■ GIVEN PROBLEM
Copy out the rows word for word, from the first one down through the line containing "[x=448, y=513]", and stop there.

Rows for locating words and elements:
***
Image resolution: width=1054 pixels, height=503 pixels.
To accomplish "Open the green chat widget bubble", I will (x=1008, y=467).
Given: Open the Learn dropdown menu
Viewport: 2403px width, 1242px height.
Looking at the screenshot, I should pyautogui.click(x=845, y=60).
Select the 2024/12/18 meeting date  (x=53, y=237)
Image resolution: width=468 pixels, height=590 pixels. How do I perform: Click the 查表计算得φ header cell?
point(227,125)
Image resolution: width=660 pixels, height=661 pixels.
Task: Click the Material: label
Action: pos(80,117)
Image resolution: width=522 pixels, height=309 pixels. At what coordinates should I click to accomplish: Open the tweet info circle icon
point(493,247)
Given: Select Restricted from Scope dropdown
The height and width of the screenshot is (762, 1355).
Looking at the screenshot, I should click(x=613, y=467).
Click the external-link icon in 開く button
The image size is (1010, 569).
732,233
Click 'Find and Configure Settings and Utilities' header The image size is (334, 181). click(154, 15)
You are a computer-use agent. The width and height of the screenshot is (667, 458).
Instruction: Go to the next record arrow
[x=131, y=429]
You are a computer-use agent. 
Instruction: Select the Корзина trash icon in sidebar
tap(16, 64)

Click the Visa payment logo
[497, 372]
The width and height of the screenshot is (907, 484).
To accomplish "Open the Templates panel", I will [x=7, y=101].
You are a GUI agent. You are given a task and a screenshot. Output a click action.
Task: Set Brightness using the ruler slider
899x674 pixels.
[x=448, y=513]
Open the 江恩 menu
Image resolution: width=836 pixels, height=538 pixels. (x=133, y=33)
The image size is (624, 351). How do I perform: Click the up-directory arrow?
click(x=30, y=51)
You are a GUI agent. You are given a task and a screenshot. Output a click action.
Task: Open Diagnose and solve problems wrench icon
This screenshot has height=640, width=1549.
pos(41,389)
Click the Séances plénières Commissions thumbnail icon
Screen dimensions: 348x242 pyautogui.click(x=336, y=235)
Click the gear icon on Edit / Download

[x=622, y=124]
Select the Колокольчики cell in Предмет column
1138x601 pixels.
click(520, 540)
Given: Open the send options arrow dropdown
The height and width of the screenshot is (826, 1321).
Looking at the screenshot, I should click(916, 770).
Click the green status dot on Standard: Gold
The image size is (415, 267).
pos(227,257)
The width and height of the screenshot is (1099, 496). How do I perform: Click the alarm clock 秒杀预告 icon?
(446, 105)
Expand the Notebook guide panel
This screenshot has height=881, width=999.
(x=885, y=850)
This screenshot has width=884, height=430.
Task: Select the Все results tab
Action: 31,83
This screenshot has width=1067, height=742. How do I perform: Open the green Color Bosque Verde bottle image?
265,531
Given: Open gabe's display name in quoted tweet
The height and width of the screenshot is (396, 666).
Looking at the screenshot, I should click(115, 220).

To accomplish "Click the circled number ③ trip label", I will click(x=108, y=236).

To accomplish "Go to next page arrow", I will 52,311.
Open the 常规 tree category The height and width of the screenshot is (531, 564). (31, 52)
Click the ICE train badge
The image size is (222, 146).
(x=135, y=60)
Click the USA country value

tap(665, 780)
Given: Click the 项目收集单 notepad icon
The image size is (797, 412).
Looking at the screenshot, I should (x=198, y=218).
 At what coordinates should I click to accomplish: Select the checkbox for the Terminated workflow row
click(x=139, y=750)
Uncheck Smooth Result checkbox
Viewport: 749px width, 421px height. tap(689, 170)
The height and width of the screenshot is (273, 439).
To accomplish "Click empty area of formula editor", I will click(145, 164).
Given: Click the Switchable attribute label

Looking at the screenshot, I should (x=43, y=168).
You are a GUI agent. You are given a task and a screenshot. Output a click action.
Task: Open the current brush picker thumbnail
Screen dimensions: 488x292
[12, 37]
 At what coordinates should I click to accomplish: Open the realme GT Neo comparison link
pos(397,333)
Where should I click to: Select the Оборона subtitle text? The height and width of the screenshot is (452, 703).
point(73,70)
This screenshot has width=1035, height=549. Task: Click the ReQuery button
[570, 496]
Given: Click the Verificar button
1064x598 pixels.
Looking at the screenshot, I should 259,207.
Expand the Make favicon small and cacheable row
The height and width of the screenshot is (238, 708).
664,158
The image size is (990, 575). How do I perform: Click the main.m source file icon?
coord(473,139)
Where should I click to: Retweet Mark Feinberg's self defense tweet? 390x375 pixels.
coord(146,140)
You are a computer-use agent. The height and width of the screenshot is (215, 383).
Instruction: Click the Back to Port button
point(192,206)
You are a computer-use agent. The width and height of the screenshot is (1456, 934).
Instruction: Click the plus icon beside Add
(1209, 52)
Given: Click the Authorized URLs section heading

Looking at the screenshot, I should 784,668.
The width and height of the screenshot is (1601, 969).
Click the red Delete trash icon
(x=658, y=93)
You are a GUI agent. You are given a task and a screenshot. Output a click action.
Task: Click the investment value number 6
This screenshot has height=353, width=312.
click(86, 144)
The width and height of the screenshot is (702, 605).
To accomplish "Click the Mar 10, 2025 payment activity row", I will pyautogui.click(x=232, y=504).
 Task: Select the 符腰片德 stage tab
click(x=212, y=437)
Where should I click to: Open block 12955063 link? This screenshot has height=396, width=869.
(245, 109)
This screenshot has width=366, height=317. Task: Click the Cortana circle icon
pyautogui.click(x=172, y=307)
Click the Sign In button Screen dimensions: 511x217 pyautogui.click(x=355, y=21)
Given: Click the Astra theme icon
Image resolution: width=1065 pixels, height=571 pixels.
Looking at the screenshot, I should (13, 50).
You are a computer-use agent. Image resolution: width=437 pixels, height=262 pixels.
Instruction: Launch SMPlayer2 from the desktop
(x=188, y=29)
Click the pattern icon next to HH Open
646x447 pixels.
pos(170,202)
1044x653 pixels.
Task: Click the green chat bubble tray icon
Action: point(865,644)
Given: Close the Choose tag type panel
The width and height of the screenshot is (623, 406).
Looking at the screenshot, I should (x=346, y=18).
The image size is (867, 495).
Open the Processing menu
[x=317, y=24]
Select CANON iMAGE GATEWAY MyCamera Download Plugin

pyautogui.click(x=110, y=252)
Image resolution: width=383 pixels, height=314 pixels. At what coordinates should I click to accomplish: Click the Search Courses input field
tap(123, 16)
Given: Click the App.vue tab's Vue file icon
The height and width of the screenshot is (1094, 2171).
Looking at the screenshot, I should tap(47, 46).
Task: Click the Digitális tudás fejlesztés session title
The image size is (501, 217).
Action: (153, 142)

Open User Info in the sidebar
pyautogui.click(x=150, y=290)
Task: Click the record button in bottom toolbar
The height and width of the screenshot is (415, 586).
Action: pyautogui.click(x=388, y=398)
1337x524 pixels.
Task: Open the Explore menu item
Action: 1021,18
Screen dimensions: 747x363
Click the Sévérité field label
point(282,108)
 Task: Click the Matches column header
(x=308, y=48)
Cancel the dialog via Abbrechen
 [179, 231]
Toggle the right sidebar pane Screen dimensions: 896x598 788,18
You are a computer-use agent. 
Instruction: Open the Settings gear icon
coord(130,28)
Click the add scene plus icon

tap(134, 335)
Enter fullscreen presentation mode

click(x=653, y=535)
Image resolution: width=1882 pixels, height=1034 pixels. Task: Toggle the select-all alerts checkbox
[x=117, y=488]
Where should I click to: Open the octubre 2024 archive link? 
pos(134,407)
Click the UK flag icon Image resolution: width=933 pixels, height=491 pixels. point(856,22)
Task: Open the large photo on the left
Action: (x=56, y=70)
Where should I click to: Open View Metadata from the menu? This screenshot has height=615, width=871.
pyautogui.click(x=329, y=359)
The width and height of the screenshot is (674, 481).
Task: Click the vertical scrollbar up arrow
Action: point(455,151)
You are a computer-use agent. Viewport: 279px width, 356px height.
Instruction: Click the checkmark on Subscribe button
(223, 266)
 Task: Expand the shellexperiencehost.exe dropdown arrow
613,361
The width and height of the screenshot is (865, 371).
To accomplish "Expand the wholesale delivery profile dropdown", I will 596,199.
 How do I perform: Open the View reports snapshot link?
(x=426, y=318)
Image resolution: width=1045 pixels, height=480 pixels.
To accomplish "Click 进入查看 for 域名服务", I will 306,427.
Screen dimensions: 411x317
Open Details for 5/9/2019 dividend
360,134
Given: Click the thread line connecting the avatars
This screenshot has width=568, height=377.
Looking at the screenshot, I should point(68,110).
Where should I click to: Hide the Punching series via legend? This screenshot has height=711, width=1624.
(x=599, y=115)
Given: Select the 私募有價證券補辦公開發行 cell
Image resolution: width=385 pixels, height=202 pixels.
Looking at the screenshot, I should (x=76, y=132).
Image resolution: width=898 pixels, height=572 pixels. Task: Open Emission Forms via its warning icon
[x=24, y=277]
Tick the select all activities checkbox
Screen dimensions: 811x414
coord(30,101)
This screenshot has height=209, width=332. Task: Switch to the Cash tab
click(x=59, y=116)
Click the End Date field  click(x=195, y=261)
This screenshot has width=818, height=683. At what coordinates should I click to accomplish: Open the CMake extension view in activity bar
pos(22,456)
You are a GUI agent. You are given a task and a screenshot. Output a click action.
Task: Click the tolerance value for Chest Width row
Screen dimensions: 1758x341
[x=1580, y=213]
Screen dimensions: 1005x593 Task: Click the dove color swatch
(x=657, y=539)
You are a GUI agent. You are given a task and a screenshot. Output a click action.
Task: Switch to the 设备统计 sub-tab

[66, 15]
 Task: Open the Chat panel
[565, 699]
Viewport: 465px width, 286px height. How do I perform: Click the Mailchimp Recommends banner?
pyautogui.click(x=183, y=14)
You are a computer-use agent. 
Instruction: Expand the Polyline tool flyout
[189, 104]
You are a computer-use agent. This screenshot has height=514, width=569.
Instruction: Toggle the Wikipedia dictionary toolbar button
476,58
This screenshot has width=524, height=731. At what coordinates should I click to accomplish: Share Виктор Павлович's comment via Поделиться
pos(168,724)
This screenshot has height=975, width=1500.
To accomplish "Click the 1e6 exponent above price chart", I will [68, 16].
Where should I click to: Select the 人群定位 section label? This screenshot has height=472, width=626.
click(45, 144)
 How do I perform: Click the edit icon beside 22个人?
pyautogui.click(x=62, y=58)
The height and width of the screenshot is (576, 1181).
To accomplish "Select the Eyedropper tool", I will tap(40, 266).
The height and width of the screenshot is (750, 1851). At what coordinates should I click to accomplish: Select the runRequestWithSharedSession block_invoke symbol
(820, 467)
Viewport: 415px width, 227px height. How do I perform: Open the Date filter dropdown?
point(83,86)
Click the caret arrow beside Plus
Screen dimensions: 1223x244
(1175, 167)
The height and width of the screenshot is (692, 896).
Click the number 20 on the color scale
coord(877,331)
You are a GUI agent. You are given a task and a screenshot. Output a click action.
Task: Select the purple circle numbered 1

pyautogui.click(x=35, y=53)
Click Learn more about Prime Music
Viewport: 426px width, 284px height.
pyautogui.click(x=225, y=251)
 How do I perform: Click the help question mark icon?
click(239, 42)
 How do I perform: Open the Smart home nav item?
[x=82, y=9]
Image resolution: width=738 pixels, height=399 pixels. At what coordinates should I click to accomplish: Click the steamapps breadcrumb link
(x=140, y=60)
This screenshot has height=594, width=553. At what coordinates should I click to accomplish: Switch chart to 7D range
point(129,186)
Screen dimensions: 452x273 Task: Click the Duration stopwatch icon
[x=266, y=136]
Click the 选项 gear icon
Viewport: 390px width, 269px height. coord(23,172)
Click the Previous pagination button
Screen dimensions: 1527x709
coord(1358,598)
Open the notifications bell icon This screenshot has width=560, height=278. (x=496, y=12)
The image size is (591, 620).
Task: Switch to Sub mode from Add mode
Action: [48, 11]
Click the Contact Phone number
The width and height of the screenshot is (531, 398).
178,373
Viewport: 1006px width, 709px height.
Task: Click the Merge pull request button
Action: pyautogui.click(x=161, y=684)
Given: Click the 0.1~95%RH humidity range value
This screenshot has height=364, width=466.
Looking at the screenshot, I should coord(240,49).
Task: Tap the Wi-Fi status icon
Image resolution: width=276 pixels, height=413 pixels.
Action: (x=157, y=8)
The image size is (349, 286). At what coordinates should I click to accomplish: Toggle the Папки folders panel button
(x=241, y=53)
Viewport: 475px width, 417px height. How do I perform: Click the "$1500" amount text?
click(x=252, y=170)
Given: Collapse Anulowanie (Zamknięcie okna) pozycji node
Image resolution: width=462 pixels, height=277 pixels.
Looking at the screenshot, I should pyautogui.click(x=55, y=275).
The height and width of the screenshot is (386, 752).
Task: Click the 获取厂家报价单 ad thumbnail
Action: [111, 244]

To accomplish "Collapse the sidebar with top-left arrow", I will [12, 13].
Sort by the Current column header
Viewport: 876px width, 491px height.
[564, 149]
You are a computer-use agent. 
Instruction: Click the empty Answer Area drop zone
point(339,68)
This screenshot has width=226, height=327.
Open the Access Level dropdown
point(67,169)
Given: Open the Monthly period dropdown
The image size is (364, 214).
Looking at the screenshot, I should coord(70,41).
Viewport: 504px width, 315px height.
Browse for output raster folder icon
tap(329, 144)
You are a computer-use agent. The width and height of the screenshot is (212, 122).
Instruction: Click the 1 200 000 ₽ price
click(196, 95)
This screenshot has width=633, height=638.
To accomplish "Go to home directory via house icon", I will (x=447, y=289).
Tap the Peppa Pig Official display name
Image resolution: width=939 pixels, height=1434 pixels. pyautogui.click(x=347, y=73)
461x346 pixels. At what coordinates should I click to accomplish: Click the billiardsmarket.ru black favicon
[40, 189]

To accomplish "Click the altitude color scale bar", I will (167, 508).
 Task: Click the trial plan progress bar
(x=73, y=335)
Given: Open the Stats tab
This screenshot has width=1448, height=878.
***
■ CORRECT RESULT
Image resolution: width=1054 pixels, height=503 pixels.
To accomplish "Open the green chat widget bubble", I will (x=1008, y=467).
Given: Open the Learn dropdown menu
Viewport: 2403px width, 1242px height.
Looking at the screenshot, I should pyautogui.click(x=845, y=60).
Select the 2024/12/18 meeting date  (x=53, y=237)
Image resolution: width=468 pixels, height=590 pixels. How do I perform: Click the 查表计算得φ header cell?
point(227,125)
Image resolution: width=660 pixels, height=661 pixels.
Task: Click the Material: label
Action: pos(80,117)
Image resolution: width=522 pixels, height=309 pixels. At what coordinates should I click to accomplish: Open the tweet info circle icon
point(493,247)
Given: Select Restricted from Scope dropdown
The height and width of the screenshot is (762, 1355).
Looking at the screenshot, I should click(x=613, y=467).
Click the external-link icon in 開く button
The image size is (1010, 569).
732,233
Click 'Find and Configure Settings and Utilities' header The image size is (334, 181). click(154, 15)
You are a computer-use agent. The width and height of the screenshot is (667, 458).
Instruction: Go to the next record arrow
[x=131, y=429]
You are a computer-use agent. 
Instruction: Select the Корзина trash icon in sidebar
tap(16, 64)

Click the Visa payment logo
[497, 372]
The width and height of the screenshot is (907, 484).
To accomplish "Open the Templates panel", I will [x=7, y=101].
You are a GUI agent. You are given a task and a screenshot. Output a click action.
Task: Set Brightness using the ruler slider
899x674 pixels.
[x=448, y=513]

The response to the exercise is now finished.